- Problem: Your task is to copy every line of the entries that holds the word "size".

- Extracted records:
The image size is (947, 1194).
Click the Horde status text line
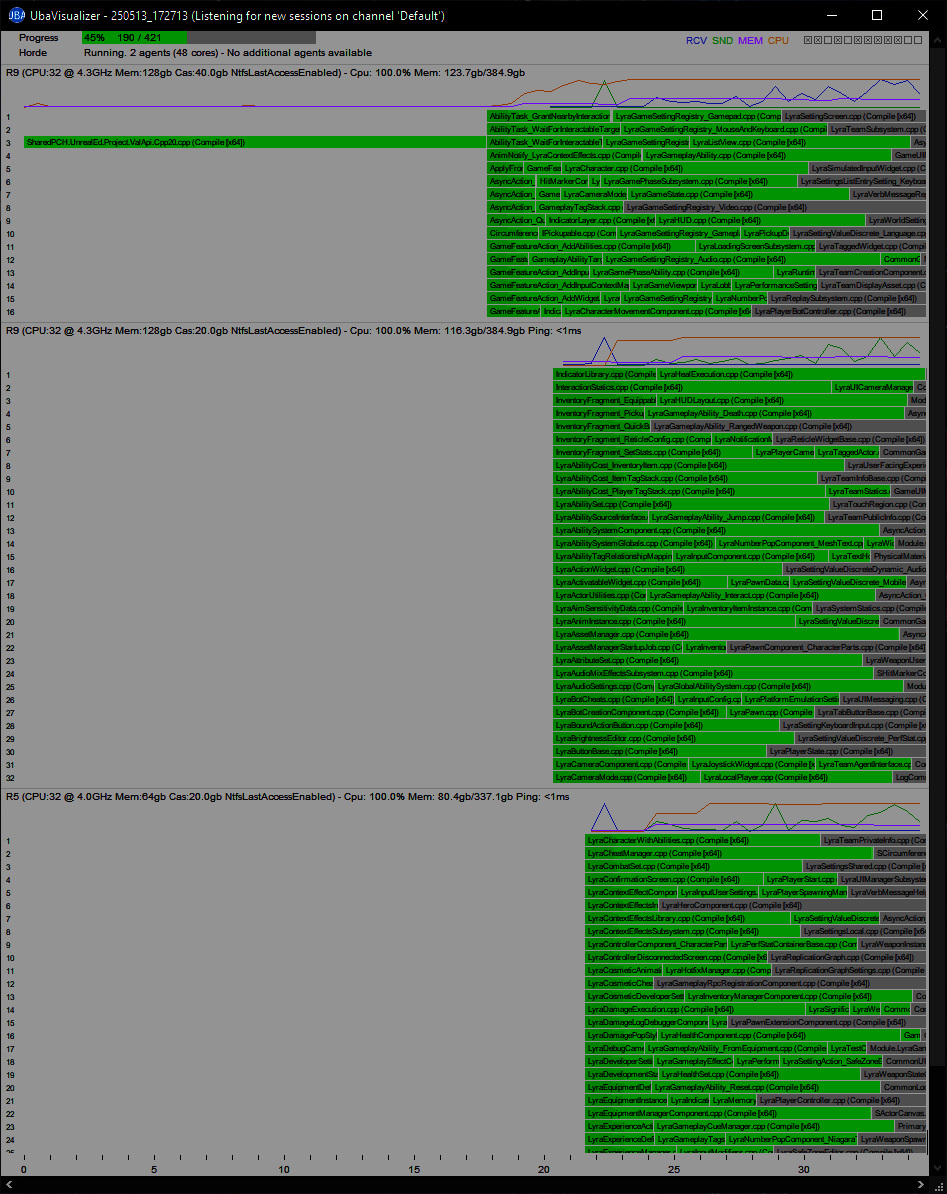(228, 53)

--

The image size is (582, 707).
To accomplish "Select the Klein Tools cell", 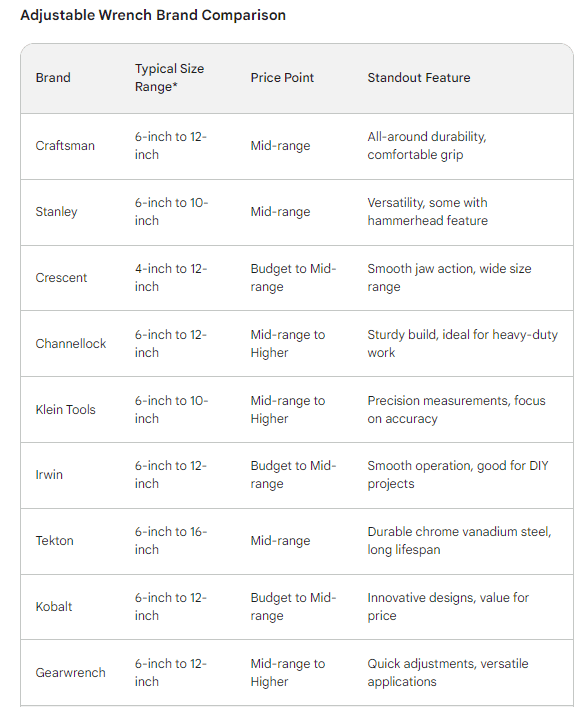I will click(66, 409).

--

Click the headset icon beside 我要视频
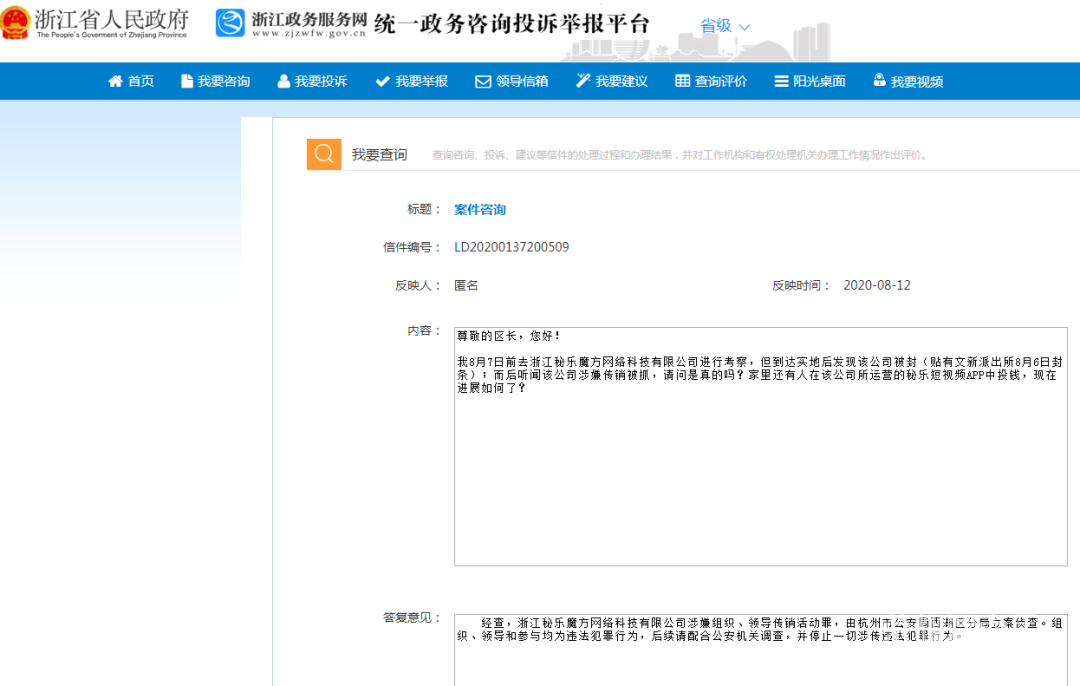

- Written response:
The image size is (947, 1194).
The image size is (582, 707).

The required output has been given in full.